Loki pulled back his hand and blinked at him owlishly. "Find you!" he said again and lifted up his arms.
Odin's initial thought was to scold him, have the nurse retrieved and scolded, and then send them both off to bed, but it seemed like too much effort. Instead he picked Loki up and settled the child on his lap.
"Where is your nurse, Loki?" he asked, not expecting much in the way of an answer, but curious nonetheless about how the child would respond.
"S'eep," Loki said. He sat huddled on Odin's lap with his little fists pulled up to his chest, either afraid to touch anything or overwhelmed by the number of destructible things now within his reach.
"Where is your brother?"
"T'or s'eep. Find you!" Loki insisted and then decided the papers were interesting enough to risk punishment and made a grab at the table. Odin, prepared for such a manoeuvre, quickly and gently brushed them out of reach.
"How did you get here?" he asked, knowing that, besides the nurse and his brother, Loki would have had to dodge a number of guards between the nursery and the council chamber.
"Walk," Loki said, squirming restlessly over the loss of a potential toy.
Odin let the answer stand.

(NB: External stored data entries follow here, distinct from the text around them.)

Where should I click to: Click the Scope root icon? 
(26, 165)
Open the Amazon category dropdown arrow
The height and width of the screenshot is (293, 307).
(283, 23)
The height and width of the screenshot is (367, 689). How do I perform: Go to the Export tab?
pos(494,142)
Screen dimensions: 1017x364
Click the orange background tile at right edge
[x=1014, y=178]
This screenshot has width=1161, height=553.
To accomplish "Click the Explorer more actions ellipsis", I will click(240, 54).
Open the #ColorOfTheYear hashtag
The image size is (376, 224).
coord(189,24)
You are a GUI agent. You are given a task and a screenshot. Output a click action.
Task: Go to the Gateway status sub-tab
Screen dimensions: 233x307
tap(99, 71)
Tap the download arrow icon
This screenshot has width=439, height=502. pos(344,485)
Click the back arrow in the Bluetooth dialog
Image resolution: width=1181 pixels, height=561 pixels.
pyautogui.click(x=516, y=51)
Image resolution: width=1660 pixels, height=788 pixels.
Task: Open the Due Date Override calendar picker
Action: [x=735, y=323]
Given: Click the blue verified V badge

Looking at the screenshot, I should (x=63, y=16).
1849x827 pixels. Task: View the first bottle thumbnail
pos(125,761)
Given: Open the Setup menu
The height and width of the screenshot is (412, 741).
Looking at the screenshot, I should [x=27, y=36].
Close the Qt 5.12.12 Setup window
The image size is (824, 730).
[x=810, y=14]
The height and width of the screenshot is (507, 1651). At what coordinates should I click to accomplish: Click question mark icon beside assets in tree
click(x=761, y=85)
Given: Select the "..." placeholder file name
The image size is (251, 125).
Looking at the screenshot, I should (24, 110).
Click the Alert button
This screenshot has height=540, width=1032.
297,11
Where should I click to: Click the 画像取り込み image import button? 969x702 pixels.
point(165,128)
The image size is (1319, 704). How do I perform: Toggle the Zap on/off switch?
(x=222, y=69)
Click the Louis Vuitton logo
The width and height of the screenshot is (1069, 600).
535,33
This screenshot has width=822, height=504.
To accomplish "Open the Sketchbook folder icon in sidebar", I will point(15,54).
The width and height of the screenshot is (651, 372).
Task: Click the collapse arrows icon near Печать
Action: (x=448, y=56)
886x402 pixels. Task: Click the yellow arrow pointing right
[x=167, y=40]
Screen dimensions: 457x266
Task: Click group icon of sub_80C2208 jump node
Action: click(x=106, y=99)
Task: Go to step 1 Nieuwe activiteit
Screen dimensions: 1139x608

The boy was far too young to give him a proper explanation. He briefly considered calling someone to have Loki taken back to his bed, but if he had come all this way to find his father once, he would surely do so again. He was quiet enough and Odin was rather curious as to what he would do.
What Loki seemed to want to do was grab hold of his charts and maps. He curled in the hollows of his father's body, hands raised, fingers opening and closing as if waiting for a second opportunity to reach out and snatch one of them. With one arm wrapped around the boy to keep him from lunging forward, Odin drew the top-most map to them.
"Do you know what this is?" he said.
"Mm," Loki replied, an uncommitted answer that could suggest he knew, but could not explain, or did not know and wished to. Or simply that he would like to tear the paper, Odin allowed, although he felt it unlikely. Loki seemed drawn by the images.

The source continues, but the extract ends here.